### Problem description:
Every entry below must be reproduced exactly.

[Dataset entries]
************
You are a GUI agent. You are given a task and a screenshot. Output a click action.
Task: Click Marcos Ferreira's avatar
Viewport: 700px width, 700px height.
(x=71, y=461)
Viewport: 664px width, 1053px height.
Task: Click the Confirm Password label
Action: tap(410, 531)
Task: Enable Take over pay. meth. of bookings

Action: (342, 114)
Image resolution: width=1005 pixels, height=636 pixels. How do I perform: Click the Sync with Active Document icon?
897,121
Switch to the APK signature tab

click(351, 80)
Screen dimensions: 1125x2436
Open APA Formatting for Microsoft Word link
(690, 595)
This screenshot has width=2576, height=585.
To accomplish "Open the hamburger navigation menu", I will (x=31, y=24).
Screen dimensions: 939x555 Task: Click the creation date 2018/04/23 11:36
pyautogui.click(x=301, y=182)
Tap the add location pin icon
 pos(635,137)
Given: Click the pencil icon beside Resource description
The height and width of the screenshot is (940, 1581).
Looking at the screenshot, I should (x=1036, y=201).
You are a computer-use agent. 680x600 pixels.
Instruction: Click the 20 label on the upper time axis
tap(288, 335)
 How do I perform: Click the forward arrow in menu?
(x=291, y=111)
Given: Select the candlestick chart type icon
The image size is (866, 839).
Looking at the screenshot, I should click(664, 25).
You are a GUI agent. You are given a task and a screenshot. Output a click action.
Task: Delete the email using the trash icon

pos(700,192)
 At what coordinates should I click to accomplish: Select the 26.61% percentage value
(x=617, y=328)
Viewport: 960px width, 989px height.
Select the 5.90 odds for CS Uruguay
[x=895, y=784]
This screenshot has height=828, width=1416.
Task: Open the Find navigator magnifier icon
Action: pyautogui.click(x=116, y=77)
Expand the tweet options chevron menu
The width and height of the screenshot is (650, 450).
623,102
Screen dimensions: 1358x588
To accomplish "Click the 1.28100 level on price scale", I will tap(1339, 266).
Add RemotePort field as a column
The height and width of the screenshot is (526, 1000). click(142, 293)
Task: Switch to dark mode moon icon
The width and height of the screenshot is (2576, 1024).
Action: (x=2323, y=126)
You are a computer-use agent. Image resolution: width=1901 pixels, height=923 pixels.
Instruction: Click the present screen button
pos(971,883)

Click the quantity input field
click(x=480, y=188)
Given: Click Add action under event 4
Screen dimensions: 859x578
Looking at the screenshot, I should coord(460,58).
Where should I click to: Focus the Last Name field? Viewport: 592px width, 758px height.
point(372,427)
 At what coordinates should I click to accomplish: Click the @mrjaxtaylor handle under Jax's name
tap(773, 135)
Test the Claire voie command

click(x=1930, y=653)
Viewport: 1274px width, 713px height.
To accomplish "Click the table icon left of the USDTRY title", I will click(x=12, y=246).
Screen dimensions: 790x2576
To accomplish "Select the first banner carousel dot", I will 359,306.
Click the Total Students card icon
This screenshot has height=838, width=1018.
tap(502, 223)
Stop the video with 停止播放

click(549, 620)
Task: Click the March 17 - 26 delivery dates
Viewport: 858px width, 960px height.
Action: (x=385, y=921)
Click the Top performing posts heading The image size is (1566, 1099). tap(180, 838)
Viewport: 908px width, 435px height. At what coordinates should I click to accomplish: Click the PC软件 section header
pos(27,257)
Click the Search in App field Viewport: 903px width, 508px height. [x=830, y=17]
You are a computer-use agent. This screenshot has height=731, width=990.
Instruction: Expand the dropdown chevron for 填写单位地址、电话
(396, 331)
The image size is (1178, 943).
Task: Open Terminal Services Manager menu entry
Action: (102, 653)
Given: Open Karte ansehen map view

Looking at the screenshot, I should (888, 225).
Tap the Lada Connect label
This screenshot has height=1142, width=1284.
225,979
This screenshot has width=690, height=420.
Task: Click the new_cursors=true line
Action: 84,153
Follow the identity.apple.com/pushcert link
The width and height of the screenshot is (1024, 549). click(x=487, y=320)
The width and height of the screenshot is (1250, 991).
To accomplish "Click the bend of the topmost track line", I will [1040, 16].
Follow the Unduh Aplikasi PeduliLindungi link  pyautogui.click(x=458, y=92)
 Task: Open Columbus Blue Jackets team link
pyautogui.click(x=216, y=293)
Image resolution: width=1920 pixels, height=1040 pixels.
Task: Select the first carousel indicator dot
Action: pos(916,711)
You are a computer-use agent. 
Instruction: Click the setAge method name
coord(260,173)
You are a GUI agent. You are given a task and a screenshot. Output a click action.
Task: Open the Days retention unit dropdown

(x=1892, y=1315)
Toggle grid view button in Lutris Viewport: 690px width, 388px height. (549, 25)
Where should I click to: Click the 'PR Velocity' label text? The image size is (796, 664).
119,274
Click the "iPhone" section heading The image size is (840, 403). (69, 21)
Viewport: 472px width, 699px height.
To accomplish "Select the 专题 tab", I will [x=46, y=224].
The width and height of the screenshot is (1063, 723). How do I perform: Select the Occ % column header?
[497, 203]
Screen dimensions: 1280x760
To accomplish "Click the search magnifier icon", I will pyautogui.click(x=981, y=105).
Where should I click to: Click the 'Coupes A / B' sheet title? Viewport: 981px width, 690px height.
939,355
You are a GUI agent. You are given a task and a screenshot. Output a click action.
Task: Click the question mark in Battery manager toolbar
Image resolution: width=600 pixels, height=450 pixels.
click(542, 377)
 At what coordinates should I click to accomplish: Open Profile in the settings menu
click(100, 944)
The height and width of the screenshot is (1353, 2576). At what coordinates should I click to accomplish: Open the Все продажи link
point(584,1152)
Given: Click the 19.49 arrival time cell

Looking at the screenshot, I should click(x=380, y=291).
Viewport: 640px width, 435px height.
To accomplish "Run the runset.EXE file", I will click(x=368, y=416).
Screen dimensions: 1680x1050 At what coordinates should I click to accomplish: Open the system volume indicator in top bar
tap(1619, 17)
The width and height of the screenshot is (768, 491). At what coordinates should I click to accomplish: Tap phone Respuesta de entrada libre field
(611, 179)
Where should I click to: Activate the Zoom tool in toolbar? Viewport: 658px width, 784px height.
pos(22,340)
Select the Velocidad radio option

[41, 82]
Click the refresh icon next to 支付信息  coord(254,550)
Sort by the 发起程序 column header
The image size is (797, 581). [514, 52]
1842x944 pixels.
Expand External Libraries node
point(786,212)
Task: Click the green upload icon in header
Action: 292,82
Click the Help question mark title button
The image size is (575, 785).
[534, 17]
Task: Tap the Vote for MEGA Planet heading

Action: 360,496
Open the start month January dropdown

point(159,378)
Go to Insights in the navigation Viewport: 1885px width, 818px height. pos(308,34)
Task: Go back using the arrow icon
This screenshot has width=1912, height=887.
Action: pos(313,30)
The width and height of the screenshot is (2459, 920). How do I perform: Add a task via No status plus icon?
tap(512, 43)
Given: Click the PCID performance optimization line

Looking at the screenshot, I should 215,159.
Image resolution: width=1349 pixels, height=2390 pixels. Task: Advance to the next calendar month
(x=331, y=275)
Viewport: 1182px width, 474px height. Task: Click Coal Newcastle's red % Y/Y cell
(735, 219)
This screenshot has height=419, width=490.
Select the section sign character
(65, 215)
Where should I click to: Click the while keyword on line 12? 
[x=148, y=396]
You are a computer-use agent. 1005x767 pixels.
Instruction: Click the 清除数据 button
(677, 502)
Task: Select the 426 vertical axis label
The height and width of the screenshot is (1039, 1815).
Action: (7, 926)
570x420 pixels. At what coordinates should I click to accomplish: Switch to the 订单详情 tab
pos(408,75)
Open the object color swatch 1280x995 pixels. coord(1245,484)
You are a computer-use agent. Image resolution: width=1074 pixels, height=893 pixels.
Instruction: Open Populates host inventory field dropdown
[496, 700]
************
### Your solution:
You are a GUI agent. You are given a task and a screenshot. Output a click action.
Task: Click Marcos Ferreira's avatar
Viewport: 700px width, 700px height.
(x=71, y=461)
Viewport: 664px width, 1053px height.
Task: Click the Confirm Password label
Action: tap(410, 531)
Task: Enable Take over pay. meth. of bookings

Action: (342, 114)
Image resolution: width=1005 pixels, height=636 pixels. How do I perform: Click the Sync with Active Document icon?
897,121
Switch to the APK signature tab

click(351, 80)
Screen dimensions: 1125x2436
Open APA Formatting for Microsoft Word link
(690, 595)
This screenshot has width=2576, height=585.
To accomplish "Open the hamburger navigation menu", I will (x=31, y=24).
Screen dimensions: 939x555 Task: Click the creation date 2018/04/23 11:36
pyautogui.click(x=301, y=182)
Tap the add location pin icon
 pos(635,137)
Given: Click the pencil icon beside Resource description
The height and width of the screenshot is (940, 1581).
Looking at the screenshot, I should (x=1036, y=201).
You are a computer-use agent. 680x600 pixels.
Instruction: Click the 20 label on the upper time axis
tap(288, 335)
 How do I perform: Click the forward arrow in menu?
(x=291, y=111)
Given: Select the candlestick chart type icon
The image size is (866, 839).
Looking at the screenshot, I should click(664, 25).
You are a GUI agent. You are given a task and a screenshot. Output a click action.
Task: Delete the email using the trash icon

pos(700,192)
 At what coordinates should I click to accomplish: Select the 26.61% percentage value
(x=617, y=328)
Viewport: 960px width, 989px height.
Select the 5.90 odds for CS Uruguay
[x=895, y=784]
This screenshot has height=828, width=1416.
Task: Open the Find navigator magnifier icon
Action: pyautogui.click(x=116, y=77)
Expand the tweet options chevron menu
The width and height of the screenshot is (650, 450).
623,102
Screen dimensions: 1358x588
To accomplish "Click the 1.28100 level on price scale", I will tap(1339, 266).
Add RemotePort field as a column
The height and width of the screenshot is (526, 1000). click(142, 293)
Task: Switch to dark mode moon icon
The width and height of the screenshot is (2576, 1024).
Action: (x=2323, y=126)
You are a computer-use agent. Image resolution: width=1901 pixels, height=923 pixels.
Instruction: Click the present screen button
pos(971,883)

Click the quantity input field
click(x=480, y=188)
Given: Click Add action under event 4
Screen dimensions: 859x578
Looking at the screenshot, I should coord(460,58).
Where should I click to: Focus the Last Name field? Viewport: 592px width, 758px height.
point(372,427)
 At what coordinates should I click to accomplish: Click the @mrjaxtaylor handle under Jax's name
tap(773, 135)
Test the Claire voie command

click(x=1930, y=653)
Viewport: 1274px width, 713px height.
To accomplish "Click the table icon left of the USDTRY title", I will click(x=12, y=246).
Screen dimensions: 790x2576
To accomplish "Select the first banner carousel dot", I will 359,306.
Click the Total Students card icon
This screenshot has height=838, width=1018.
tap(502, 223)
Stop the video with 停止播放

click(549, 620)
Task: Click the March 17 - 26 delivery dates
Viewport: 858px width, 960px height.
Action: (x=385, y=921)
Click the Top performing posts heading The image size is (1566, 1099). tap(180, 838)
Viewport: 908px width, 435px height. At what coordinates should I click to accomplish: Click the PC软件 section header
pos(27,257)
Click the Search in App field Viewport: 903px width, 508px height. [x=830, y=17]
You are a computer-use agent. This screenshot has height=731, width=990.
Instruction: Expand the dropdown chevron for 填写单位地址、电话
(396, 331)
The image size is (1178, 943).
Task: Open Terminal Services Manager menu entry
Action: (102, 653)
Given: Open Karte ansehen map view

Looking at the screenshot, I should (888, 225).
Tap the Lada Connect label
This screenshot has height=1142, width=1284.
225,979
This screenshot has width=690, height=420.
Task: Click the new_cursors=true line
Action: 84,153
Follow the identity.apple.com/pushcert link
The width and height of the screenshot is (1024, 549). click(x=487, y=320)
The width and height of the screenshot is (1250, 991).
To accomplish "Click the bend of the topmost track line", I will [1040, 16].
Follow the Unduh Aplikasi PeduliLindungi link  pyautogui.click(x=458, y=92)
 Task: Open Columbus Blue Jackets team link
pyautogui.click(x=216, y=293)
Image resolution: width=1920 pixels, height=1040 pixels.
Task: Select the first carousel indicator dot
Action: pos(916,711)
You are a computer-use agent. 
Instruction: Click the setAge method name
coord(260,173)
You are a GUI agent. You are given a task and a screenshot. Output a click action.
Task: Open the Days retention unit dropdown

(x=1892, y=1315)
Toggle grid view button in Lutris Viewport: 690px width, 388px height. (549, 25)
Where should I click to: Click the 'PR Velocity' label text? The image size is (796, 664).
119,274
Click the "iPhone" section heading The image size is (840, 403). (69, 21)
Viewport: 472px width, 699px height.
To accomplish "Select the 专题 tab", I will [x=46, y=224].
The width and height of the screenshot is (1063, 723). How do I perform: Select the Occ % column header?
[497, 203]
Screen dimensions: 1280x760
To accomplish "Click the search magnifier icon", I will pyautogui.click(x=981, y=105).
Where should I click to: Click the 'Coupes A / B' sheet title? Viewport: 981px width, 690px height.
939,355
You are a GUI agent. You are given a task and a screenshot. Output a click action.
Task: Click the question mark in Battery manager toolbar
Image resolution: width=600 pixels, height=450 pixels.
click(542, 377)
 At what coordinates should I click to accomplish: Open Profile in the settings menu
click(100, 944)
The height and width of the screenshot is (1353, 2576). At what coordinates should I click to accomplish: Open the Все продажи link
point(584,1152)
Given: Click the 19.49 arrival time cell

Looking at the screenshot, I should click(x=380, y=291).
Viewport: 640px width, 435px height.
To accomplish "Run the runset.EXE file", I will click(x=368, y=416).
Screen dimensions: 1680x1050 At what coordinates should I click to accomplish: Open the system volume indicator in top bar
tap(1619, 17)
The width and height of the screenshot is (768, 491). At what coordinates should I click to accomplish: Tap phone Respuesta de entrada libre field
(611, 179)
Where should I click to: Activate the Zoom tool in toolbar? Viewport: 658px width, 784px height.
pos(22,340)
Select the Velocidad radio option

[41, 82]
Click the refresh icon next to 支付信息  coord(254,550)
Sort by the 发起程序 column header
The image size is (797, 581). [514, 52]
1842x944 pixels.
Expand External Libraries node
point(786,212)
Task: Click the green upload icon in header
Action: 292,82
Click the Help question mark title button
The image size is (575, 785).
[534, 17]
Task: Tap the Vote for MEGA Planet heading

Action: 360,496
Open the start month January dropdown

point(159,378)
Go to Insights in the navigation Viewport: 1885px width, 818px height. pos(308,34)
Task: Go back using the arrow icon
This screenshot has width=1912, height=887.
Action: pos(313,30)
The width and height of the screenshot is (2459, 920). How do I perform: Add a task via No status plus icon?
tap(512, 43)
Given: Click the PCID performance optimization line

Looking at the screenshot, I should 215,159.
Image resolution: width=1349 pixels, height=2390 pixels. Task: Advance to the next calendar month
(x=331, y=275)
Viewport: 1182px width, 474px height. Task: Click Coal Newcastle's red % Y/Y cell
(735, 219)
This screenshot has height=419, width=490.
Select the section sign character
(65, 215)
Where should I click to: Click the while keyword on line 12? 
[x=148, y=396]
You are a computer-use agent. 1005x767 pixels.
Instruction: Click the 清除数据 button
(677, 502)
Task: Select the 426 vertical axis label
The height and width of the screenshot is (1039, 1815).
Action: (7, 926)
570x420 pixels. At what coordinates should I click to accomplish: Switch to the 订单详情 tab
pos(408,75)
Open the object color swatch 1280x995 pixels. coord(1245,484)
You are a computer-use agent. Image resolution: width=1074 pixels, height=893 pixels.
Instruction: Open Populates host inventory field dropdown
[496, 700]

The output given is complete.